Would you please output, word for word, the span of the listing below that opens on the line containing "Department EQ (475, 230)" and closes on the line containing "Master (986, 1608)"? Include both ends and nothing more.

···

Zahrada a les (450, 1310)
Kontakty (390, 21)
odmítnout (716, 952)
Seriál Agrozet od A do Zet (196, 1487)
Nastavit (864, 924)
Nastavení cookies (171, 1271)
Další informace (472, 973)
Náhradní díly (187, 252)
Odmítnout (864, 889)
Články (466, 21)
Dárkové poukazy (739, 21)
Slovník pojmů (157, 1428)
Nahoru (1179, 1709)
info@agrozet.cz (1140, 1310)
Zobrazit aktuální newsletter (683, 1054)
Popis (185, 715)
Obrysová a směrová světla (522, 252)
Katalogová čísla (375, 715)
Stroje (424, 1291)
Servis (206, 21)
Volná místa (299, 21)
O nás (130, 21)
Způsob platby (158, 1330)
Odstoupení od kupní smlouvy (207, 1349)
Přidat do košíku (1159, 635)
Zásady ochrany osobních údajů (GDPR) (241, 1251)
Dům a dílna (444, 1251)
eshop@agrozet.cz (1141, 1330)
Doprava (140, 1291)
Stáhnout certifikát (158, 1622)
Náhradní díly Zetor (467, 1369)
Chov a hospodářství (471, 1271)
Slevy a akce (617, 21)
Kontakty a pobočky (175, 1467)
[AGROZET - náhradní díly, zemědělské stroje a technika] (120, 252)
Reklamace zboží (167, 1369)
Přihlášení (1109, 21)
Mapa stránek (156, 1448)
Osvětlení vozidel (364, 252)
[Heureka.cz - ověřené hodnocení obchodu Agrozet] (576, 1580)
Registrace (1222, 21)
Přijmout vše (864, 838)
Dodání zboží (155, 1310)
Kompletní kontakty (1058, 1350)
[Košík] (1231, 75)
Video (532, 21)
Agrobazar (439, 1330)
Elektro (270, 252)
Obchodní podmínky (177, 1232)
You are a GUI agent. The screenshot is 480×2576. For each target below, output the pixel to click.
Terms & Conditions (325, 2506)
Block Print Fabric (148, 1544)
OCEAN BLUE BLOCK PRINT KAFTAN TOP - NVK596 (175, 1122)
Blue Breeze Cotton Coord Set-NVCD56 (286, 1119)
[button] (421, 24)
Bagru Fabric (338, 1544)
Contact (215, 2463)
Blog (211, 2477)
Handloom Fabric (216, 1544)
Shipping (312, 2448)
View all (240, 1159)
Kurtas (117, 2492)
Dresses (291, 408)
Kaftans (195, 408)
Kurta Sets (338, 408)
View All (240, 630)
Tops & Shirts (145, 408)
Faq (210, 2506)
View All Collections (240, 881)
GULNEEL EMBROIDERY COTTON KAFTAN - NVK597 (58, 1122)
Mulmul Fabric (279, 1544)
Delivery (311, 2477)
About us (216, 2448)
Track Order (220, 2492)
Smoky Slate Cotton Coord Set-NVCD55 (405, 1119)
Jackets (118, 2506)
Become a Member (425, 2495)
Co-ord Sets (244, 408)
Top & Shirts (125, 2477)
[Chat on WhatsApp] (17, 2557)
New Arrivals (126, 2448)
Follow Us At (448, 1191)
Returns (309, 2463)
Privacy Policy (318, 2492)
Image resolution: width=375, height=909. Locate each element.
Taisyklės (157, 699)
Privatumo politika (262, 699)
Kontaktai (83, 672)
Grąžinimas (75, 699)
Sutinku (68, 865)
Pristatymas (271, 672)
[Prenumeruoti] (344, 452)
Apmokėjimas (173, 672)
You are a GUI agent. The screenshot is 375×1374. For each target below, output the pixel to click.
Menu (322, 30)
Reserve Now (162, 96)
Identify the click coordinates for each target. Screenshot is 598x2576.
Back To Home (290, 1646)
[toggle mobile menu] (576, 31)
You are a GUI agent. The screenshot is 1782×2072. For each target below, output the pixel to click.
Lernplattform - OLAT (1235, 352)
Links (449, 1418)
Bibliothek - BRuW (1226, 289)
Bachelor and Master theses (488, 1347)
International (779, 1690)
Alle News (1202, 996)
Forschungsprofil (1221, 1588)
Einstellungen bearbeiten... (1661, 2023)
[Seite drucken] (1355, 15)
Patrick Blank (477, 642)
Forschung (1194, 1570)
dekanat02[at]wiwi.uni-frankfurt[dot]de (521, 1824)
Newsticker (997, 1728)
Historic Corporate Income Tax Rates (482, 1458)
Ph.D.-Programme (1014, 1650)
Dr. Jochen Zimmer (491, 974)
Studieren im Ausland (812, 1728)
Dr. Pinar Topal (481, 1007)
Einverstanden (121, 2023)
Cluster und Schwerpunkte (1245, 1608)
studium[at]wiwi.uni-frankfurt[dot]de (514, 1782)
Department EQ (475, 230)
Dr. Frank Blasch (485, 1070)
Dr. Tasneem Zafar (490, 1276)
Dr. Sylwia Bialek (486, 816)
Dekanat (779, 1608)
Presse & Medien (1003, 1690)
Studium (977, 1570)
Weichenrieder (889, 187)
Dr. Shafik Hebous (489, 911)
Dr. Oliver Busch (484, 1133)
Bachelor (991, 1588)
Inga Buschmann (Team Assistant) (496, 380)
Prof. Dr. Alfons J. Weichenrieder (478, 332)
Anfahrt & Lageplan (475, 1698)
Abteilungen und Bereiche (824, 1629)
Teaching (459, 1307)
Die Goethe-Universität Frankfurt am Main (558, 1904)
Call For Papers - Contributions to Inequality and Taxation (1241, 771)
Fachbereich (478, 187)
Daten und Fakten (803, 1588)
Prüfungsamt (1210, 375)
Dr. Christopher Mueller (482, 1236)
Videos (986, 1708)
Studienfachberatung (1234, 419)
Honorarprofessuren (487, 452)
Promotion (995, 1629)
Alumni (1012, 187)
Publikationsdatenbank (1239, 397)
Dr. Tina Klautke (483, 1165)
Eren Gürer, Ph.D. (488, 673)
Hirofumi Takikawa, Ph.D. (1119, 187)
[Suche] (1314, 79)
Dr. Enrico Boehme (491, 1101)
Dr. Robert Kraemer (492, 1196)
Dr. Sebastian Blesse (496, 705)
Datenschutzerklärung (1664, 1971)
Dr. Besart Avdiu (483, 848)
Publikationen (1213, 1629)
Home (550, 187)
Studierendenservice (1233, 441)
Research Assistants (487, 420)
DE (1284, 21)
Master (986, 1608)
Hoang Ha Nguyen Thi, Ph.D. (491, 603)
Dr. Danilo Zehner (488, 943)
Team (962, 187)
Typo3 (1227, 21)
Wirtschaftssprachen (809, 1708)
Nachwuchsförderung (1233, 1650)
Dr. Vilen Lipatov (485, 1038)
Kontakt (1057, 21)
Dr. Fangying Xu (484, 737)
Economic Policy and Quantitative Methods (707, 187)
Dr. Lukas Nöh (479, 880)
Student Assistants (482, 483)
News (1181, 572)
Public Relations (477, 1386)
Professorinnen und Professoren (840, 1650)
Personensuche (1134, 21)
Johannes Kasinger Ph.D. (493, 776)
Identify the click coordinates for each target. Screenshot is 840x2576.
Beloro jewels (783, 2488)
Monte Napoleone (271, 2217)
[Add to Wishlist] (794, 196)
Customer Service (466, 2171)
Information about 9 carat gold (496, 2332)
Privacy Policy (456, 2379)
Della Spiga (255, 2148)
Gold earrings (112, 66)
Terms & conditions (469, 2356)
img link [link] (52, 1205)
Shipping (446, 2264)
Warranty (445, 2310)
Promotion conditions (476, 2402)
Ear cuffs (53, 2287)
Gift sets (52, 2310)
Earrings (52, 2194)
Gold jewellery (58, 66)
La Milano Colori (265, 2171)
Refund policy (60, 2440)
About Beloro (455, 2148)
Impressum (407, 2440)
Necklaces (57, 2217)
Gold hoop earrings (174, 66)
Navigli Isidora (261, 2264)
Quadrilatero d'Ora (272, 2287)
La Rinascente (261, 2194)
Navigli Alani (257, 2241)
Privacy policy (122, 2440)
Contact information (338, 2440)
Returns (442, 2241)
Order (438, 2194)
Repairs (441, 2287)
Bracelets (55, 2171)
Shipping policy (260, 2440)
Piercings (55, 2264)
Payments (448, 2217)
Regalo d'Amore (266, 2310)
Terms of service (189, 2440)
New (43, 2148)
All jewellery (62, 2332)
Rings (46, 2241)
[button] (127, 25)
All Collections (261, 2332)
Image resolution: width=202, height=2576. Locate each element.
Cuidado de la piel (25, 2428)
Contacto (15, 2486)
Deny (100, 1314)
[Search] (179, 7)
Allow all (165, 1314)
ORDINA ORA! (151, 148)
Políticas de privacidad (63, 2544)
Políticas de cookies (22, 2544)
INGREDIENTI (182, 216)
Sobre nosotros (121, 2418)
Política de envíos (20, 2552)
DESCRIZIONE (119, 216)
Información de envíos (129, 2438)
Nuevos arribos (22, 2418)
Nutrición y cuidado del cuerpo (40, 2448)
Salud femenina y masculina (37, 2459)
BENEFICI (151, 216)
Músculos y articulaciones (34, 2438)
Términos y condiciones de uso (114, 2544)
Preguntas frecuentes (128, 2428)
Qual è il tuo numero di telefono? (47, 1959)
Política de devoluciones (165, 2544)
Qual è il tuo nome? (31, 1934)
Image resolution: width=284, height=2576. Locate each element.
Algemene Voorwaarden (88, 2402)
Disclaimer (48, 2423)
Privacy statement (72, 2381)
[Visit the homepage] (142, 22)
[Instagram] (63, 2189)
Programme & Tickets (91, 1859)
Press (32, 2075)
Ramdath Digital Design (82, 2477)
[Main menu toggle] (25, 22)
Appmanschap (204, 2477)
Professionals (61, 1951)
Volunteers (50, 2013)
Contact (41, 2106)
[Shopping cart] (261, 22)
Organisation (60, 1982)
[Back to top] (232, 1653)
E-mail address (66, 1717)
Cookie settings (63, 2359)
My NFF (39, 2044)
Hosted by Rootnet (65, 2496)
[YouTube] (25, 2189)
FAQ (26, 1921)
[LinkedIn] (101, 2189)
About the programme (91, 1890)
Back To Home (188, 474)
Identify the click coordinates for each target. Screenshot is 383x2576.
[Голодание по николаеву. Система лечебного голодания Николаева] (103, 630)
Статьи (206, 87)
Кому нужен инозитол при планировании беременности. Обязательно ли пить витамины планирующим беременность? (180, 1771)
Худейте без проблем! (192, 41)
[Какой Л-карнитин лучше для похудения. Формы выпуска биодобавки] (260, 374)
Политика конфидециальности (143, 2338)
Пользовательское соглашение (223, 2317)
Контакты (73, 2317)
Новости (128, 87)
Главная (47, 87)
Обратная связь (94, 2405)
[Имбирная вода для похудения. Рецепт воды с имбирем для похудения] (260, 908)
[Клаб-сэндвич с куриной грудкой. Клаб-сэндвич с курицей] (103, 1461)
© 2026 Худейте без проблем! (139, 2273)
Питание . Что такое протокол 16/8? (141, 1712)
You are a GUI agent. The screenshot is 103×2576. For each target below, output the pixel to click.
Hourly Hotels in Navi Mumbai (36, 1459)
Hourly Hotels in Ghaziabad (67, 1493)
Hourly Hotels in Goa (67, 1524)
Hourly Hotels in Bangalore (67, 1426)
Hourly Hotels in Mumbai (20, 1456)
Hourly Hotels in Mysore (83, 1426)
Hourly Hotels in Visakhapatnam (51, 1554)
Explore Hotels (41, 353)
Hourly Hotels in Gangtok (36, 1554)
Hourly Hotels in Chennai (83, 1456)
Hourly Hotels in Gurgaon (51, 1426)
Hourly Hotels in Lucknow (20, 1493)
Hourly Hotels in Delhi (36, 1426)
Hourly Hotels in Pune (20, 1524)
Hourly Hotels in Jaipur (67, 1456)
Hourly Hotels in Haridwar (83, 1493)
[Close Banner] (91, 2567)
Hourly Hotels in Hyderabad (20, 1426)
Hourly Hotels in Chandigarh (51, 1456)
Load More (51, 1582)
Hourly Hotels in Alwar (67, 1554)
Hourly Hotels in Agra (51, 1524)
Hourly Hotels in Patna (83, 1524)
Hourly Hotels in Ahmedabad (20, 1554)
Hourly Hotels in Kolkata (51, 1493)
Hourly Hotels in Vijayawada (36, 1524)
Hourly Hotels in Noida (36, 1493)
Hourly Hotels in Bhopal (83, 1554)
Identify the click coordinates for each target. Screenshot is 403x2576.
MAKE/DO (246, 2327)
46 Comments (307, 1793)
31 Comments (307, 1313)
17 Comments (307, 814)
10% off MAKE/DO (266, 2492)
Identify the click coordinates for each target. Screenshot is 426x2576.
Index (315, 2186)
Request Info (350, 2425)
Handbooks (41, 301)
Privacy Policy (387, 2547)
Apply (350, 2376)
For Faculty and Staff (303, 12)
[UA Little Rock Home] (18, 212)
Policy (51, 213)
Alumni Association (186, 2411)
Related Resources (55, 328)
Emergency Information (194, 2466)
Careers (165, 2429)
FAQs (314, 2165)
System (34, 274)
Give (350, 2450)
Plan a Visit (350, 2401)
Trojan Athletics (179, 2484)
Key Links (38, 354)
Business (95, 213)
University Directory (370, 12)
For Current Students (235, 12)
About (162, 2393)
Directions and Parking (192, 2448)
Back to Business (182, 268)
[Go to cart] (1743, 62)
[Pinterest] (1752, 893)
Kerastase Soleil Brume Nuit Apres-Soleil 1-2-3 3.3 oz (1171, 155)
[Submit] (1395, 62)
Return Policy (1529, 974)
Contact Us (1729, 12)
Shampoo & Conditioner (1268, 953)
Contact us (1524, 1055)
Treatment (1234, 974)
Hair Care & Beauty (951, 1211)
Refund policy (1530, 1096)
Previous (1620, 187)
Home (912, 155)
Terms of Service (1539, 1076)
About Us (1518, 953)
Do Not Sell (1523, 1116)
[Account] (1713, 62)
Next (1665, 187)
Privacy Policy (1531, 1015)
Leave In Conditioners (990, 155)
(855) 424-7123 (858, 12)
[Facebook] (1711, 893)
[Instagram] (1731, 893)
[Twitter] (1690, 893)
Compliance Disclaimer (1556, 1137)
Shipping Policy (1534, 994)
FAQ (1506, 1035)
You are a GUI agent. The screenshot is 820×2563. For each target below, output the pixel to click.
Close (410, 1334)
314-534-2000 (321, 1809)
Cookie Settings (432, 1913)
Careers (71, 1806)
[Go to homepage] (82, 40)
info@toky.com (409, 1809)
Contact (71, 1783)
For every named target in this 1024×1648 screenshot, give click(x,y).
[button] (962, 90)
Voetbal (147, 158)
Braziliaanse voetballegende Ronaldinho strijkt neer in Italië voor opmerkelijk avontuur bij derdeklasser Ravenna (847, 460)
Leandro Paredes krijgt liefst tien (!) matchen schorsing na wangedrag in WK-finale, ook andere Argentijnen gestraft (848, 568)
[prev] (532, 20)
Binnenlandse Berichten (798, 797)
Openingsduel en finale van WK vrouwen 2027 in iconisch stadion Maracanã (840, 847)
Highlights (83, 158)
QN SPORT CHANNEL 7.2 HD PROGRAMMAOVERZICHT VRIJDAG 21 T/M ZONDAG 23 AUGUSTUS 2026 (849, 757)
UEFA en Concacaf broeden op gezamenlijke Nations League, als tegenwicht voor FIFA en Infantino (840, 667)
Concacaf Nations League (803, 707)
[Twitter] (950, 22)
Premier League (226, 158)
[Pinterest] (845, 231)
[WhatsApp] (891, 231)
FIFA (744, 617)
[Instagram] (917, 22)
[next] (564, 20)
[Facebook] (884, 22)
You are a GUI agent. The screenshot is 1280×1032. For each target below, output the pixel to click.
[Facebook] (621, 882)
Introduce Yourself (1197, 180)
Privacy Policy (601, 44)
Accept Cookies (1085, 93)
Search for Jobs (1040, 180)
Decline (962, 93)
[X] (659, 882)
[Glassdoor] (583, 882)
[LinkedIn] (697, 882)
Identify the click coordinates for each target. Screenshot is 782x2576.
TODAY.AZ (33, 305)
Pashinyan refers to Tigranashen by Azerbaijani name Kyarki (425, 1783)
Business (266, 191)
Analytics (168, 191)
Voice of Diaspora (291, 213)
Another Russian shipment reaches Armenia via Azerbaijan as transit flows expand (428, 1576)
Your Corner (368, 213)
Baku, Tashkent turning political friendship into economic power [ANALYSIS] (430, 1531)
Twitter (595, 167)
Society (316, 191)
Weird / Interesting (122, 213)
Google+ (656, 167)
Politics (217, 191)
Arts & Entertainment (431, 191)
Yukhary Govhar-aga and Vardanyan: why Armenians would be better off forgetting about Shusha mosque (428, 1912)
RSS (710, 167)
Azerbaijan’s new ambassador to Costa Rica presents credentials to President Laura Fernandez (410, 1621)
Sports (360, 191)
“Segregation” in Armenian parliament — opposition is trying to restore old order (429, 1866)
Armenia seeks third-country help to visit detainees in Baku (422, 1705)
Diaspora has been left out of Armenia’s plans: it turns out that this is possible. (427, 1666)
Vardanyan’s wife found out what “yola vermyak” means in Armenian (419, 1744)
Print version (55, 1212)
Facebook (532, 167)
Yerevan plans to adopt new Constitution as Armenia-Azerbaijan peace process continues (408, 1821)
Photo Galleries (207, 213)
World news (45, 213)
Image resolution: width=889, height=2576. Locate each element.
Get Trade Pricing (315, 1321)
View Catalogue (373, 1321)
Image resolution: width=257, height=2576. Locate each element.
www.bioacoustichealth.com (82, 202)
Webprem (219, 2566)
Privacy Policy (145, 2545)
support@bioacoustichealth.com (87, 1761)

···

▸ THE ANSWER:
Department EQ (475, 230)
Dr. Frank Blasch (485, 1070)
Dr. Tasneem Zafar (490, 1276)
Dr. Sylwia Bialek (486, 816)
Dekanat (779, 1608)
Presse & Medien (1003, 1690)
Studium (977, 1570)
Weichenrieder (889, 187)
Dr. Shafik Hebous (489, 911)
Dr. Oliver Busch (484, 1133)
Bachelor (991, 1588)
Inga Buschmann (Team Assistant) (496, 380)
Prof. Dr. Alfons J. Weichenrieder (478, 332)
Anfahrt & Lageplan (475, 1698)
Abteilungen und Bereiche (824, 1629)
Teaching (459, 1307)
Die Goethe-Universität Frankfurt am Main (558, 1904)
Call For Papers - Contributions to Inequality and Taxation (1241, 771)
Fachbereich (478, 187)
Daten und Fakten (803, 1588)
Prüfungsamt (1210, 375)
Dr. Christopher Mueller (482, 1236)
Videos (986, 1708)
Studienfachberatung (1234, 419)
Honorarprofessuren (487, 452)
Promotion (995, 1629)
Alumni (1012, 187)
Publikationsdatenbank (1239, 397)
Dr. Tina Klautke (483, 1165)
Eren Gürer, Ph.D. (488, 673)
Hirofumi Takikawa, Ph.D. (1119, 187)
[Suche] (1314, 79)
Dr. Enrico Boehme (491, 1101)
Dr. Robert Kraemer (492, 1196)
Dr. Sebastian Blesse (496, 705)
Datenschutzerklärung (1664, 1971)
Dr. Besart Avdiu (483, 848)
Publikationen (1213, 1629)
Home (550, 187)
Studierendenservice (1233, 441)
Research Assistants (487, 420)
DE (1284, 21)
Master (986, 1608)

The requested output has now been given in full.